Information provided:
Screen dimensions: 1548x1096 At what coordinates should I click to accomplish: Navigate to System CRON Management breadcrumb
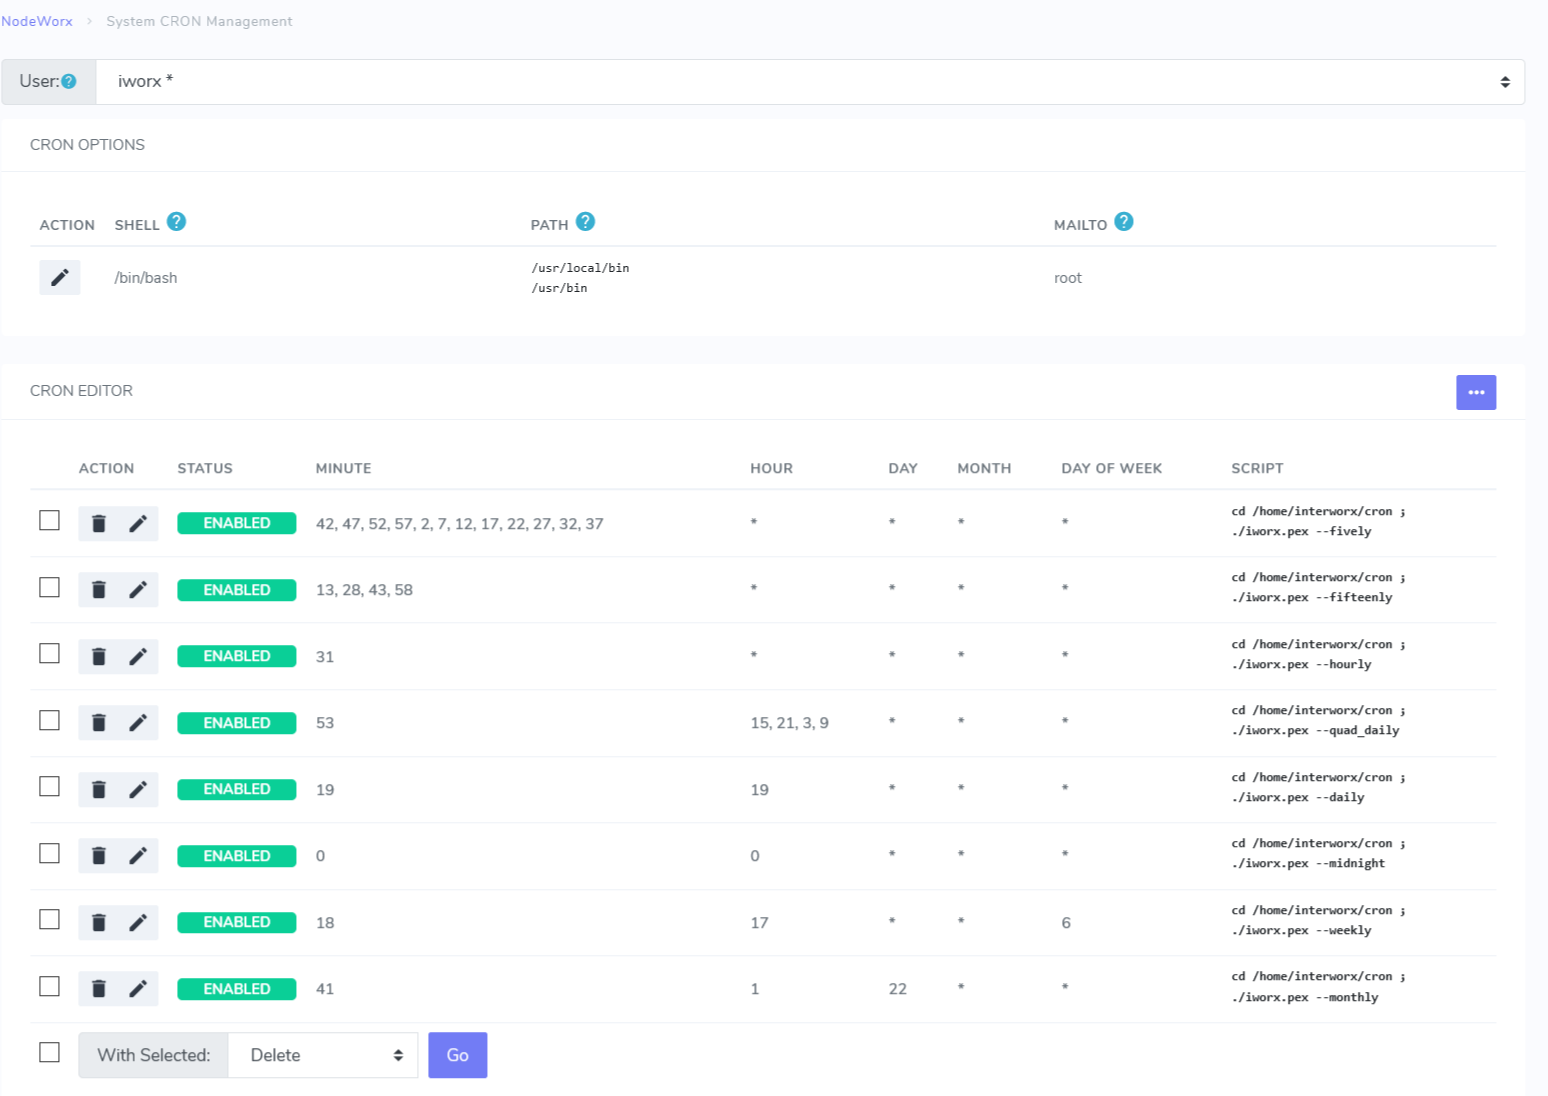point(199,21)
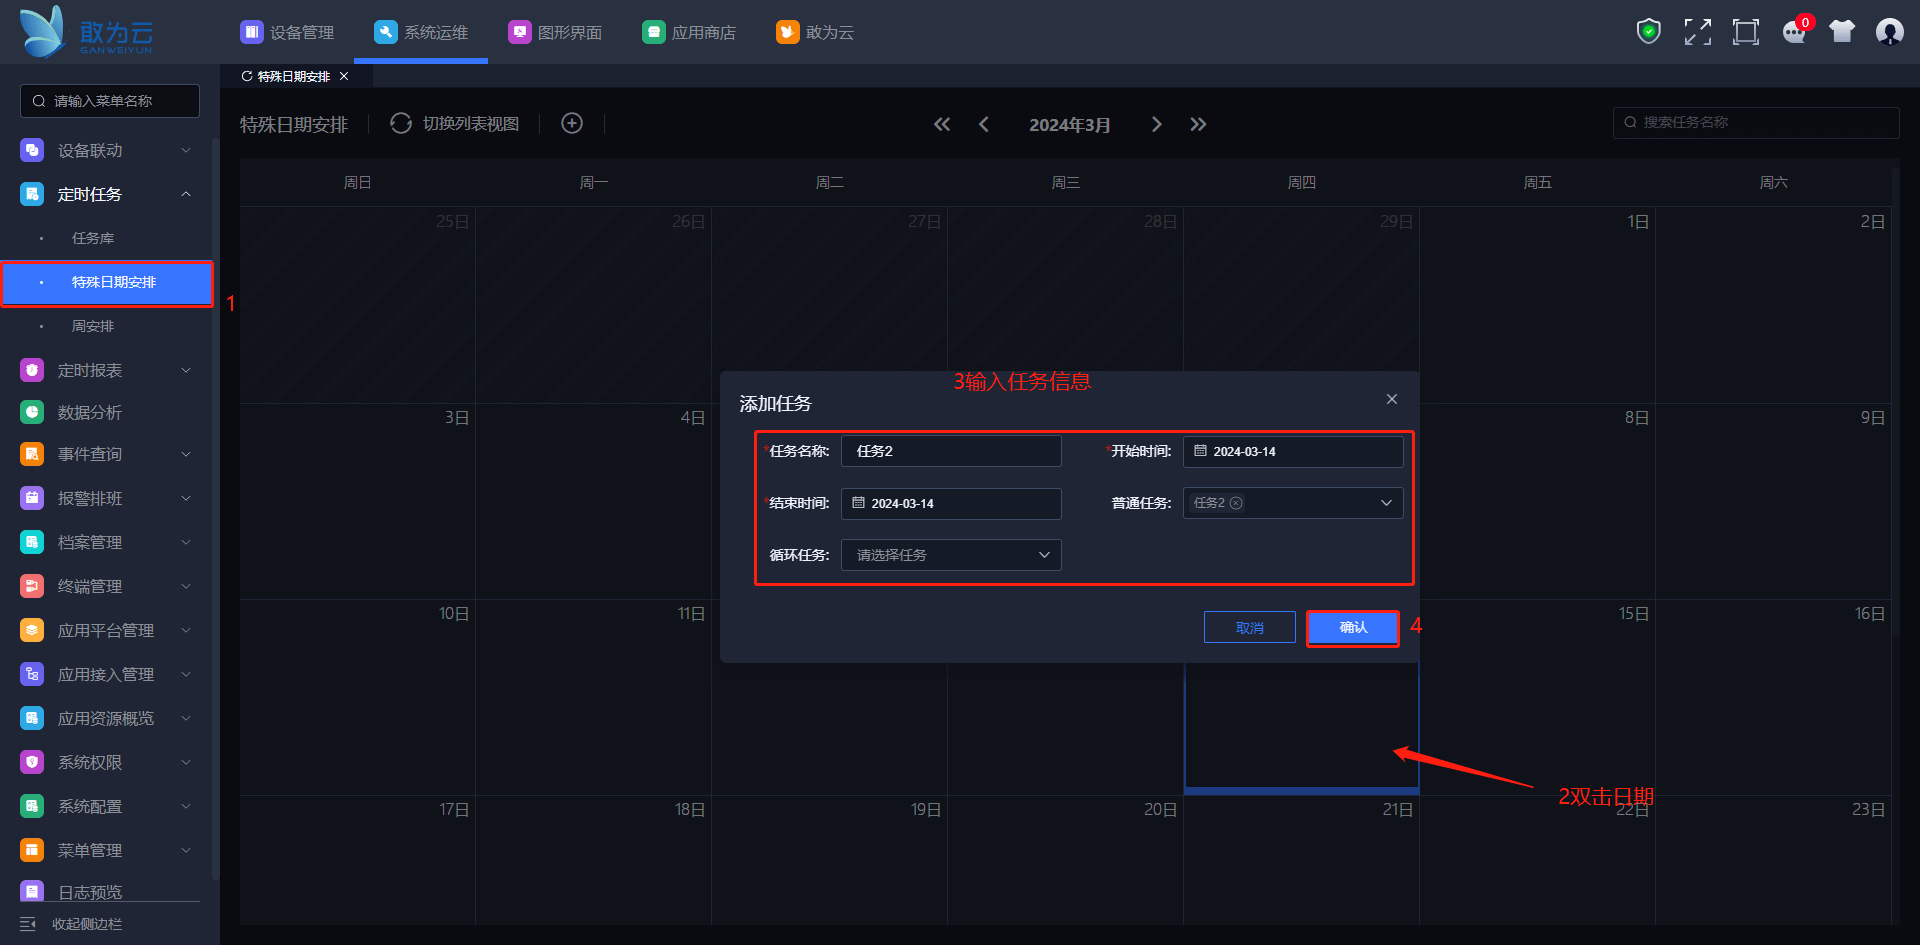Expand the 普通任务 dropdown
Screen dimensions: 1920x945
coord(1385,503)
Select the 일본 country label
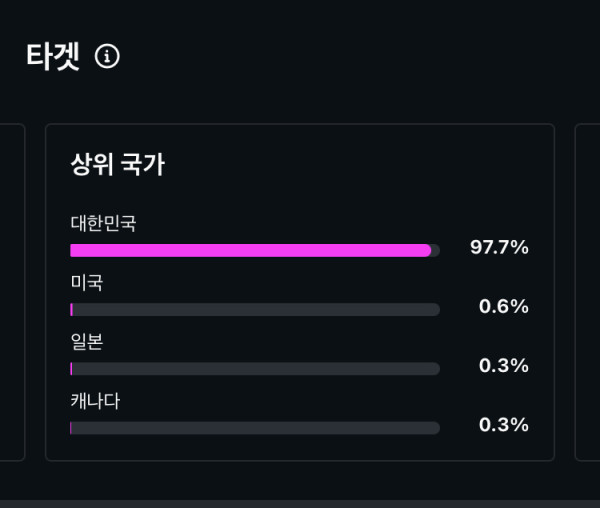 (x=86, y=342)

What is expected: Drop every picture and repeat the rest of the entries exactly.

Answer:
Screen dimensions: 1548x1096 At what coordinates should I click to accomplish: Navigate to System CRON Management breadcrumb
point(199,21)
Expand the 普通任务 dropdown
Screen dimensions: 1920x945
coord(1385,503)
Select the 일본 country label
 (x=86, y=342)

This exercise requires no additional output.